By Bairbre Holmes, PA

A charity worker has described how she was left feeling suicidal when she found herself without a place to live.

Marie Farrell, originally from Kildare but now living in Dublin, started using Focus Ireland’s services when she found herself homeless three years ago.

At that point she was coming out of addiction, struggling with her mental health and “carrying grief, shame and guilt”.

She said she “felt like a statistic” and “was suicidal at one point because I didn’t think I mattered”.

Now housed, she works for the charity helping people dealing with homelessness, addiction and mental health issues and aims to give people hope.

Speaking at the launch of its annual report, she said the help she received from her key worker saved her life.

“For a long time, I couldn’t see a way out,” she said of being homeless for eight months.

“If you can imagine going into a very dark, dark room with no windows and doors and feeling that you’ll never get out.

“I’ve been suicidal at one point. I thought: How can I ever be happy?”

After receiving support from Focus Ireland, the mother-of-two went on to further education.

In college, she said she worked “not just on my studies, but on myself, and I faced my fears.”

Now she is based at the charity’s cafe, The Coffee Shop, which provides subsidised hot meals along with an advice and information service.

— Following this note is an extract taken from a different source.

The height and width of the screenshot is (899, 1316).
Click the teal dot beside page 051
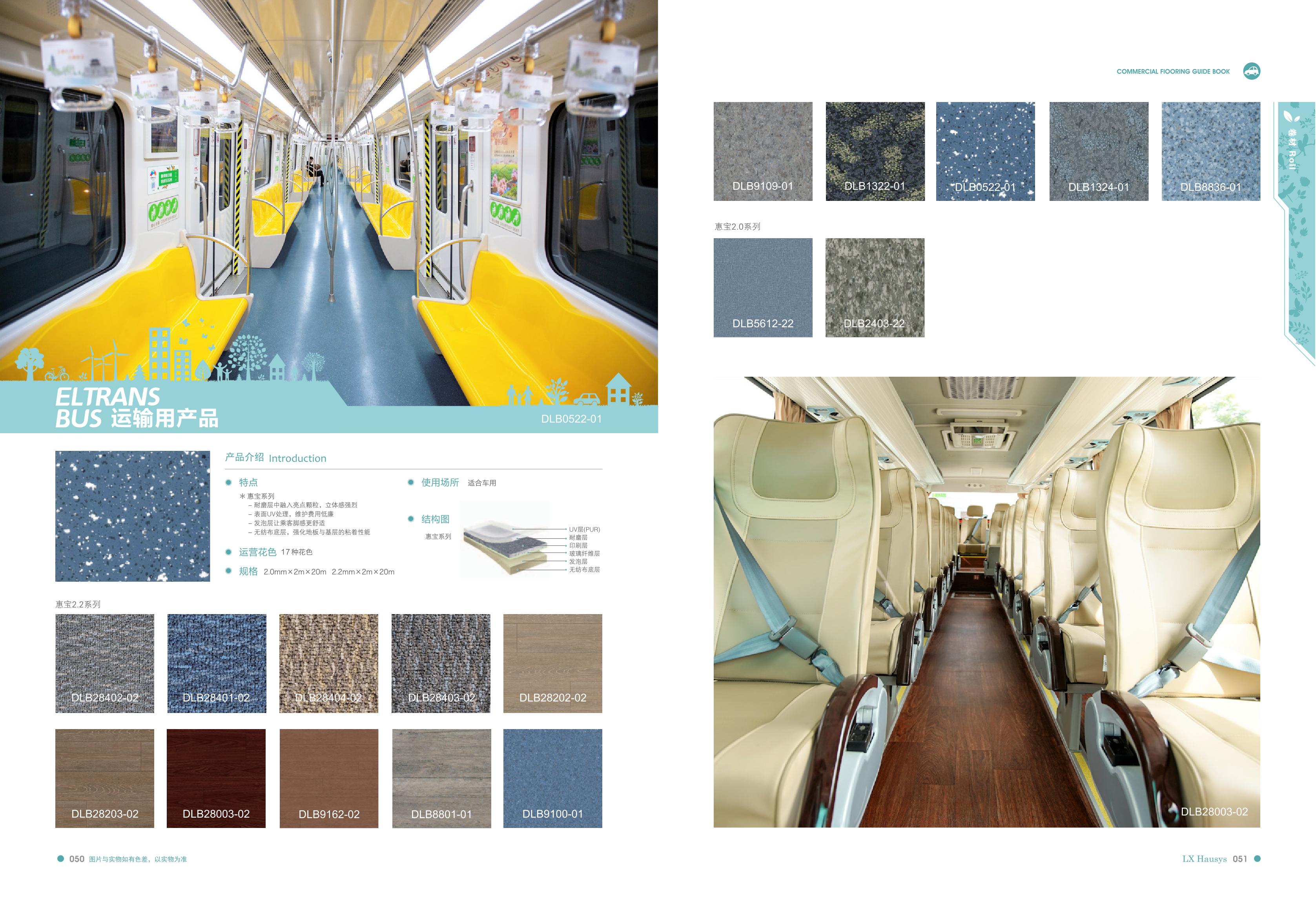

She said she uses her own experiences to support customers and said that her own personal story helps create a connection.

“I will give them my personal story. Then they usually lift the head up because they don’t believe that someone could be working in the services that’s actually been where they are.

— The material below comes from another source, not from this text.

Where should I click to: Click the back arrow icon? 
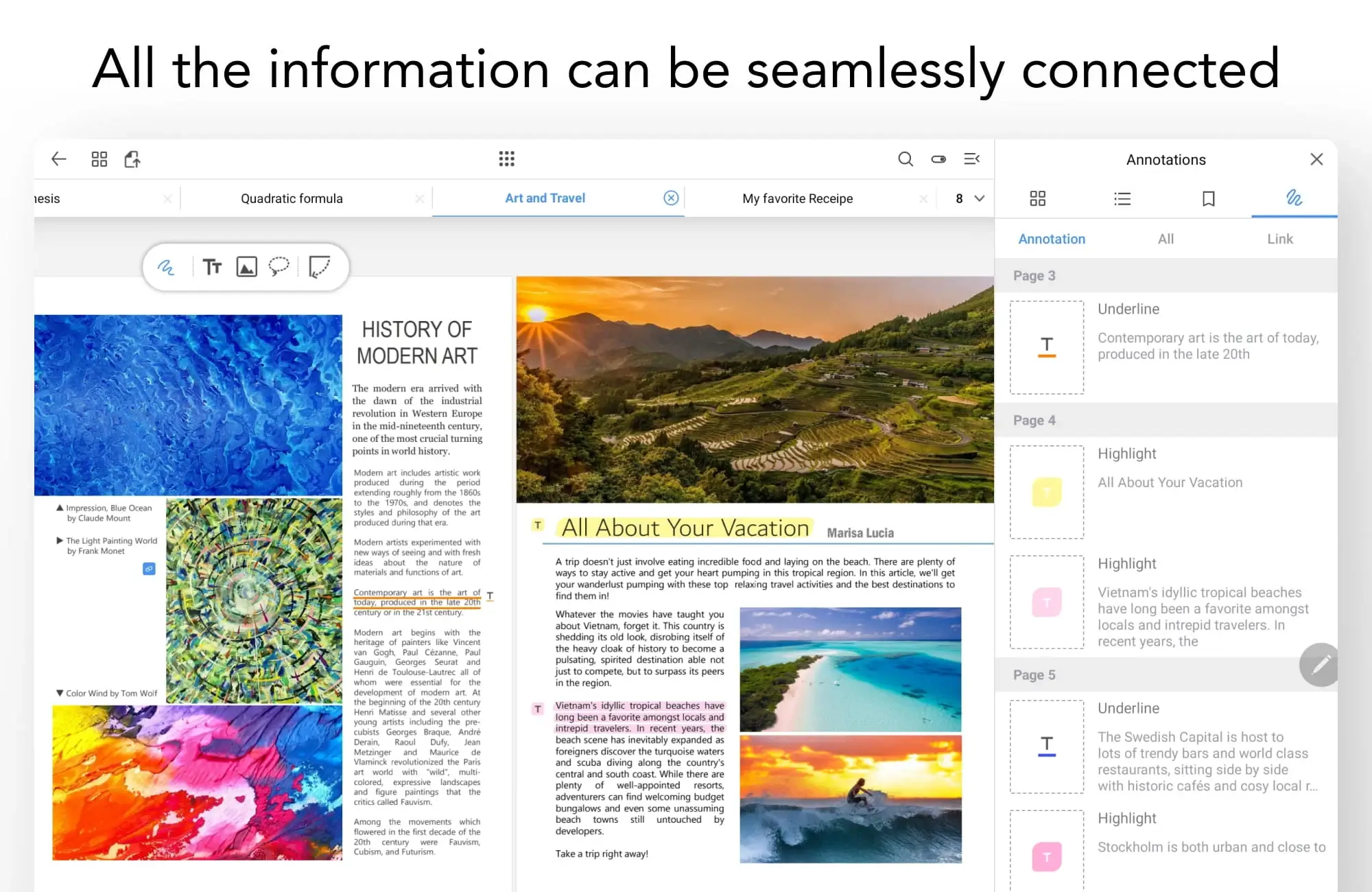tap(59, 159)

“I’m one of the lucky ones, very lucky ones, that got out of it, but I will fight tooth and nail to help these people every day.”

Discussing what she describes as Ireland’s “massive” housing crisis, she said “we need action now”.

“My message to the government is, put down your pens and paper, start making children the number one (priority).”

She said every child and parent should have “somewhere to call their home”.

“That they can go to bed at night and their head isn’t racing worrying. Worrying themselves sick with stress on where they’re going to be the next week, or the week after that.”

Ms Farrell is grateful not just for the home she now has, but for the the quality time she can spend with her “two remarkable, beautiful” daughters.

“We get to cuddle up, get a takeaway, watch a good movie together.

”This probably sounds normal for you, but for a long time I didn’t get to do this.”